Prevenir la infidelidad

Los miembros de una pareja para sentirse felices en su relación deben conseguir satisfacción y gratificación con la unión, posibilitándoles el crecimiento y desarrollo personal. Las relaciones se basan en la comunicación, por ello una buena comunicación garantiza su salud, a pesar de que, como es lógico, en ocasiones haya desacuerdos. Es por eso que una comunicación adecuada, buenas habilidades de solución de problemas y desarrollo de la empatía, realizar actividades gratificantes, entre ellas los hábitos sexuales, y procurar atención y cuidados al otro y, en general, una relación satisfactoria por ambas partes es el mejor antídoto contra la infidelidad de la pareja.

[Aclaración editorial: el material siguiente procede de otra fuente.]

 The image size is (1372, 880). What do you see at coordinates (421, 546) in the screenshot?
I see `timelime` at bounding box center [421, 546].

León en la Onda con Javier Chamorro y Miguel Ángel Cueto (9 mayo 2018). Audio cortesía de Jorge Martínez.

Causas

Las causas que llevan a una persona a ser infiel a su pareja pueden ser tan variadas como tipos de pareja y personalidades hay. En muchas ocasiones no existen graves problemas en la relación,es el problema de la rutina y de lo cotidiano el que hace que muchas personas que parecen tener todo resuelto: hijos, casa, trabajo, salud, etc., busquen nuevas emociones o intenten ponerle un poco de pasión y emoción a sus vidas. Si se debe confesar o no una infidelidad depende del motivo que la causó, es necesario analizarlo personalmente.

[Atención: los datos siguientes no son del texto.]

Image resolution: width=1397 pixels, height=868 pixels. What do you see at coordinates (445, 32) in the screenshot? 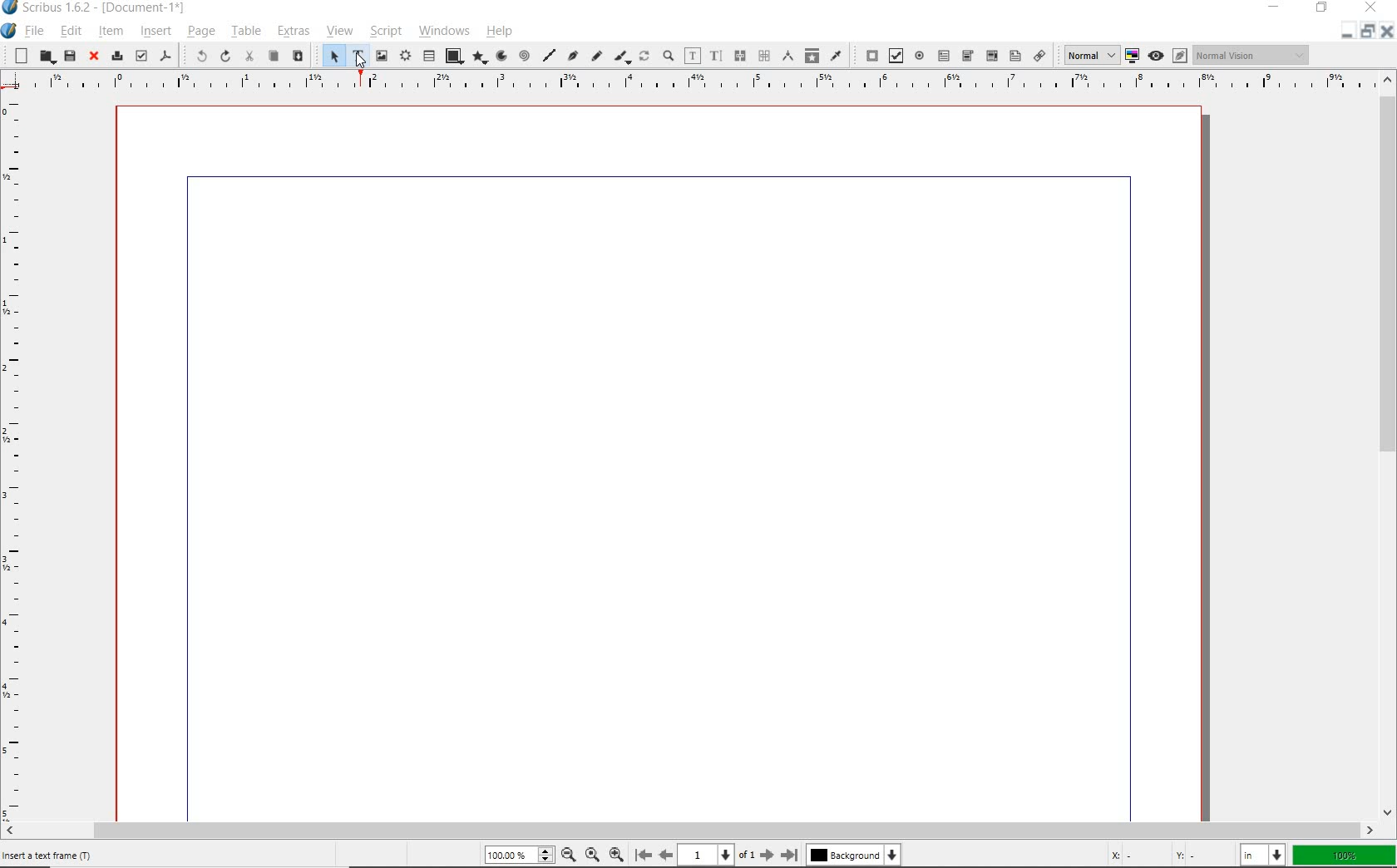
I see `windows` at bounding box center [445, 32].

No todas las infidelidades tienen el mismo significado. Cuanto más elaboradas y preparadas en el tiempo mayor dolor y sufrimiento producen a la persona traicionada. A veces la sinceridad produce un efecto negativo, de alejamiento y desconfianza en la pareja que daría fin a la relación, aunque si hablamos de la comunicación como base esencial de la pareja, es bueno que se confiese, aunque la otra persona pedirá, si es que lo “perdona”, que no se vuelva a repetir.

Traición y consecuencias

La infidelidad es considerada como una traición. Inicialmente la persona engañada presenta incredulidad, siendo la confianza la que sale más perjudicada. La persona engañada tendrá dificultades en volver a creer, en confiar nuevamente cuando no se cumplió con lo que tenían pactado. Surgirán el enfado, la tristeza, el rencor, el miedo a que se repita por desconfianza y los celos. Son frecuentes los pensamientos rumiatorios sobre las conductas de la pareja durante la infidelidad que minan la autoestima y producen una herida. A veces, además, se presentan enfermedades de transmisión sexual: gonorrea, herpes, SIDA…

Los varones tienden a reaccionar con ira y agresividad, mientras que las mujeres lo hacen con depresión, pasividad, impotencia… Cuando es la mujer la que comete infidelidad, un 45% lo hace por sentir una fuerte atracción por otra persona, mientras que el 32% es para sentirse más deseada. En el caso de los hombres un 48% es sólo por tener sexo y el 46% por mayor variedad. En general, se sigue aceptando mejor la infidelidad masculina que la femenina.

La infidelidad esporádica y pasajera no suele acarrear demasiados problemas a la relación si existía un buen clima anterior, sin embargo, la infidelidad mantenida es una alarma que indicaría graves problemas en la pareja.